I joined the film camp in hopes of learning the basics of acting, cinematography, screenwriting and directing. I left the island just as clueless about those things as when I arrived. But I did see what movies are made of. I saw a determined young director fall from grace and then slowly try to rise back up. I saw a happy-go-lucky girl underestimated by her peers win two major awards at the awarding ceremony. I saw a 69-year-old aspiring actress give everything for her role and strip onscreen in the most tasteful way. I saw the many faces of hope in 90 campers. I saw a ragtag bunch of passionate millennials put together a film camp for little or no pay — only for the love.

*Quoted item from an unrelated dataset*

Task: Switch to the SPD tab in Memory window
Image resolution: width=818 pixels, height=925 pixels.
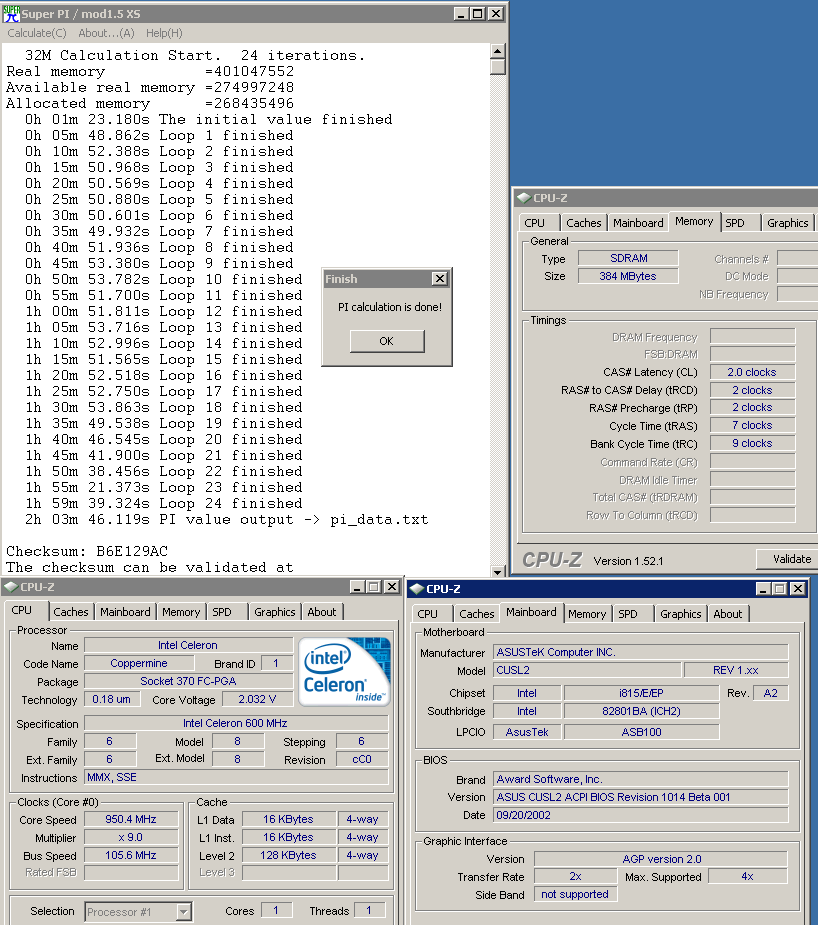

I saw 90 people take that brave first step to making a secret dream, an accidentally discovered passion, happen. Life is cruel. Only a handful of them will make it — and as J.E.’s tale proves, even if you make it, you can still lose everything in a flash. But if my story is any comfort for them, sometimes, the dreams that don’t come true find other avenues to bloom.

During his talk, Joey Reyes said, “A great script does not necessarily say anything new. But it pricks a certain part of the heart, for the audience to realize that ‘this is me, and this is an experience that I know.’ And you become part of the whole filmmaking experience.” I didn’t learn anything new from the camp, technically speaking, but the whole experience reminded me that life is a movie, with each of us the writer, cinematographer, director and actress of our own. No matter the heartbreak and odds, how powerful the ending is entirely up to you.